Directions
1 – In the blog post about anxiety and face masks, what new tool does the writer say they have added to their armoury?
2 – Pick up the blog post about anxiety and face masks after its final sentence and write the next part.

Finding methods for my madness
These days, I make no secret of my anxiety; it’s as much a part of me as my restlessness and wanderlust, my love of animals and the ocean, and my fear of heights and spiders. Of course, I don’t enjoy the nausea, the hyperventilating is exhausting and the overthinking drives me nuts, but having a restless soul isn’t comfortable, love hurts and fear isn’t always fun; so I find my coping strategies just like I do with everything else that makes me me. And you know what I’ve realised? I've added a tool to my armoury... my face masks!
Yep, hands up, I confess – I like wearing my face masks, please don’t judge me! I must admit, if I were physically uncomfortable wearing them I suspect I may feel differently – I had the displeasure of wearing a disposable one for the first time on a visit to the dentist recently; suffice to say it had to be removed during my treatment, but the 20 minutes or so I had it on only made me more confused as to why it endures as the most popular choice of face covering, especially given its potential for harm to the environment – but I’ll park that for now, that’s for another blog, another time!

Provided material
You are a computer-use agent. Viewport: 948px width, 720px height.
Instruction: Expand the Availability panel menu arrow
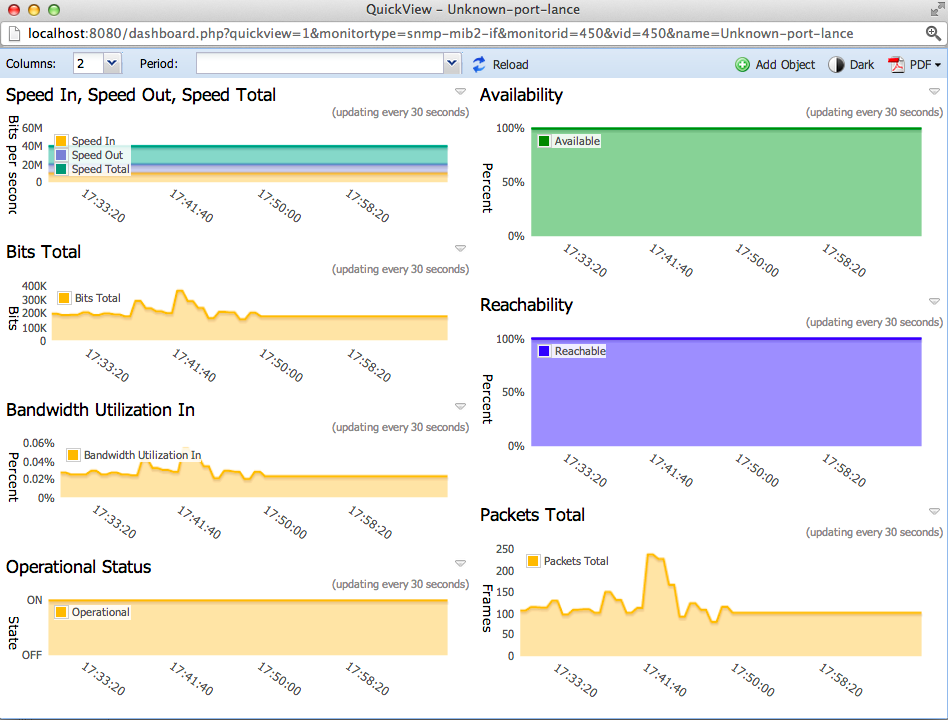point(934,91)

Responses by task
1 – Their face masks.

2 –
Now, I might not have been brave enough to admit this little revelation to you before today because, honestly, even I accept that this fondness for face masks may appear to many as rather odd, but I’m emboldened by a little article I happened upon about some active research into face mask wearing and social anxiety, so please bear with me and be kind because it seems I’m not alone.
“… [the mask] enables people to feel freer; to express themselves without that fear of being judged or criticized,”
When wearing a face mask, many people feel more able to remove their metaphorical mask. Go figure!
I don’t know if I would class myself as suffering from social anxiety per se ('generalised anxiety disorder' was, I recall, my diagnosis back in the day), but I recognise many of the symptoms and I sure as heck procrastinate like a boss whenever I have to leave the comfort zone of my flat and workspace! And I can most definitely relate to many of the feelings expressed on this subreddit: r/anxiety.
I should say that the researchers do warn about the potential risk of dependency because, of course, wearing a face mask is not a cure for social anxiety but, I wonder, is it really so different from bowing your head, burying your face in your scarf or hiding behind your hair? We all find our own coping mechanisms and, provided we’re showing up, doing the best we can with what we have, and not harming ourselves or others, each to their own I say!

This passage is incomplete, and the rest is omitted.